Performers Randy Granger, of Las Cruces, and Algernon D'Ammassa, of Deming, were honored at the closing ceremony with the Outstanding Storytelling Award, selected by the staff and board of the festival for Theatre Dojo's original work of music and theatre, "Killing Buddha," written by D'Ammassa, with songs and a musical score by Granger.
San Diego film and theater critic Beth Accomando, reporting for KPBS, described the play as "riveting and wonderful: The pyrotechnics are all in the actor's ability to hold you rapt with nothing more than words ... [and] amazing music made with an array of musical instruments, some of which are just found objects."
Last summer, Theatre Dojo was awarded a top prize at the Great Salt Lake Fringe Festival in Salt Lake City, taking home the "Fringe Pick" honor for "Killing Buddha." They will return to Utah in July with a new show while continuing to tour the country with "Killing Buddha."

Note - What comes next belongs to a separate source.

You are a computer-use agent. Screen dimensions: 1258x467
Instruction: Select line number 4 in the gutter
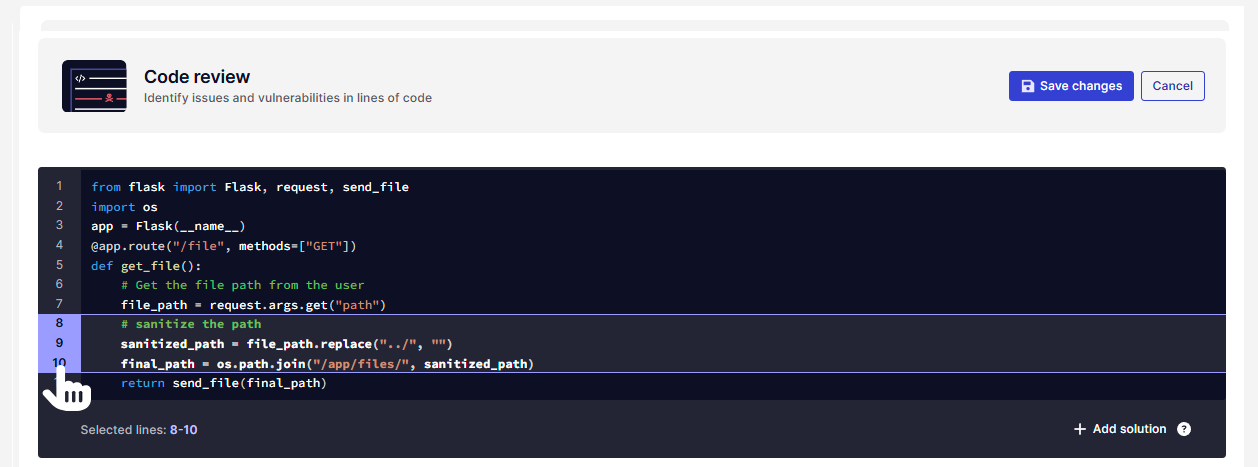click(59, 245)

Fringe festivals are festivals for the performing arts, visual arts and mixed media. The oldest and most famous of these festivals is the Edinburgh International Fringe Festival in Scotland, held annually since 1947. The United States hosts more fringe festivals than any country in the world. In its fourth year, San Diego International Fringe featured 89 productions over two weeks by dance, cirque, and theater companies from around the world.
"San Diego is a large international festival, so we weren't expecting much recognition here," said D'Ammassa, Theatre Dojo's founder and director. "We hoping to find a local audience, maybe a producer to bring us back. We were pleased with the strong response to our show, especially by other artists. And we put a different face on New Mexico for a lot of people. Even in California, people think of New Mexico as Santa Fe and the TV drama 'Breaking Bad.'"
Granger, resting before moving on to performances in Albuquerque, pronounced himself "very honored" by the growing acclaim for their play, but added, "It's the community and being inspired by others' work that is the best take-away."
"Killing Buddha" is a modern retelling of an Asian fable about a serial killer who seeks repentance. As with their popular performances of "An Iliad," the story is rendered through improvised musical scoring and dynamic storytelling with no set and minimal props. The duo will perform next at The Cell Theatre in downtown Albuquerque, and there will be a special Sept. 11 performance of "Killing Buddha" at the Hillsboro Community Center.
"The play examines terrorism and criminality," D'Ammassa says. "It invites us to examine how we respond to these issues, and to consider what is necessary for healing and peace. There is nothing I'd rather be doing to commemorate Sept. 11."